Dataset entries

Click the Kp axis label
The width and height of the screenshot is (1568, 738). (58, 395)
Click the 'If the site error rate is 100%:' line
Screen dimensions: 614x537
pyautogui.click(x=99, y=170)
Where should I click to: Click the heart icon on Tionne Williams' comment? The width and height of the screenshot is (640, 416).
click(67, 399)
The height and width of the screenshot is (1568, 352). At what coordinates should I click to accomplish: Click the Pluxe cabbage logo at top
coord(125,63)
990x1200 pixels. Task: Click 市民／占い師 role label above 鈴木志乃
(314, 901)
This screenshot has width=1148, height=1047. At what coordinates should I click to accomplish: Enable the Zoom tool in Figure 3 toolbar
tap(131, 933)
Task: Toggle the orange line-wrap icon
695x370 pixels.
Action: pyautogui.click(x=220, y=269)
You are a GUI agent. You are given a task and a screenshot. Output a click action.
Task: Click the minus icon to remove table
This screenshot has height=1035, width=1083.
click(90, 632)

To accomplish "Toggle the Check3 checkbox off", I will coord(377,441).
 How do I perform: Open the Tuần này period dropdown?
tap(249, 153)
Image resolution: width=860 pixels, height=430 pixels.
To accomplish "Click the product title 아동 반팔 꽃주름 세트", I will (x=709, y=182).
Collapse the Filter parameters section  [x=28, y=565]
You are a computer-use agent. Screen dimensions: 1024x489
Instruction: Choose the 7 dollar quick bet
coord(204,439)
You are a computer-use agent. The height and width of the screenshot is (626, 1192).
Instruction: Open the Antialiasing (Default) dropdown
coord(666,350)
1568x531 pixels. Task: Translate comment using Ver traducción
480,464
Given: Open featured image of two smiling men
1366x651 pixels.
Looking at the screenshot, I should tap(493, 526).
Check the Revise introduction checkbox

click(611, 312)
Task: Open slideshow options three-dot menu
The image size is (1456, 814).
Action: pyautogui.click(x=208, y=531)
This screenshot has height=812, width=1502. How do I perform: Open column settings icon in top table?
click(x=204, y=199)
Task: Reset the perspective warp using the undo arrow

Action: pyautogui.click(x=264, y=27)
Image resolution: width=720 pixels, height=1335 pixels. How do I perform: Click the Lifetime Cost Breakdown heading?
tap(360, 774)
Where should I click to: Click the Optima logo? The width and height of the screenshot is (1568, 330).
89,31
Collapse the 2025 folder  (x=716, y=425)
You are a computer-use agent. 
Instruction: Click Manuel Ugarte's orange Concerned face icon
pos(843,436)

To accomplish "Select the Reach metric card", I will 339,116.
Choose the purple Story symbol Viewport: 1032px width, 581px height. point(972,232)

*Exercise brief:* Copy each entry exactly, leaving every line as it is.

*Task output:*
Click the Kp axis label
The width and height of the screenshot is (1568, 738). (58, 395)
Click the 'If the site error rate is 100%:' line
Screen dimensions: 614x537
pyautogui.click(x=99, y=170)
Where should I click to: Click the heart icon on Tionne Williams' comment? The width and height of the screenshot is (640, 416).
click(67, 399)
The height and width of the screenshot is (1568, 352). At what coordinates should I click to accomplish: Click the Pluxe cabbage logo at top
coord(125,63)
990x1200 pixels. Task: Click 市民／占い師 role label above 鈴木志乃
(314, 901)
This screenshot has width=1148, height=1047. At what coordinates should I click to accomplish: Enable the Zoom tool in Figure 3 toolbar
tap(131, 933)
Task: Toggle the orange line-wrap icon
695x370 pixels.
Action: pyautogui.click(x=220, y=269)
You are a GUI agent. You are given a task and a screenshot. Output a click action.
Task: Click the minus icon to remove table
This screenshot has height=1035, width=1083.
click(90, 632)

To accomplish "Toggle the Check3 checkbox off", I will coord(377,441).
 How do I perform: Open the Tuần này period dropdown?
tap(249, 153)
Image resolution: width=860 pixels, height=430 pixels.
To accomplish "Click the product title 아동 반팔 꽃주름 세트", I will (x=709, y=182).
Collapse the Filter parameters section  [x=28, y=565]
You are a computer-use agent. Screen dimensions: 1024x489
Instruction: Choose the 7 dollar quick bet
coord(204,439)
You are a computer-use agent. The height and width of the screenshot is (626, 1192).
Instruction: Open the Antialiasing (Default) dropdown
coord(666,350)
1568x531 pixels. Task: Translate comment using Ver traducción
480,464
Given: Open featured image of two smiling men
1366x651 pixels.
Looking at the screenshot, I should tap(493, 526).
Check the Revise introduction checkbox

click(611, 312)
Task: Open slideshow options three-dot menu
The image size is (1456, 814).
Action: pyautogui.click(x=208, y=531)
This screenshot has height=812, width=1502. How do I perform: Open column settings icon in top table?
click(x=204, y=199)
Task: Reset the perspective warp using the undo arrow

Action: pyautogui.click(x=264, y=27)
Image resolution: width=720 pixels, height=1335 pixels. How do I perform: Click the Lifetime Cost Breakdown heading?
tap(360, 774)
Where should I click to: Click the Optima logo? The width and height of the screenshot is (1568, 330).
89,31
Collapse the 2025 folder  (x=716, y=425)
You are a computer-use agent. 
Instruction: Click Manuel Ugarte's orange Concerned face icon
pos(843,436)

To accomplish "Select the Reach metric card", I will 339,116.
Choose the purple Story symbol Viewport: 1032px width, 581px height. point(972,232)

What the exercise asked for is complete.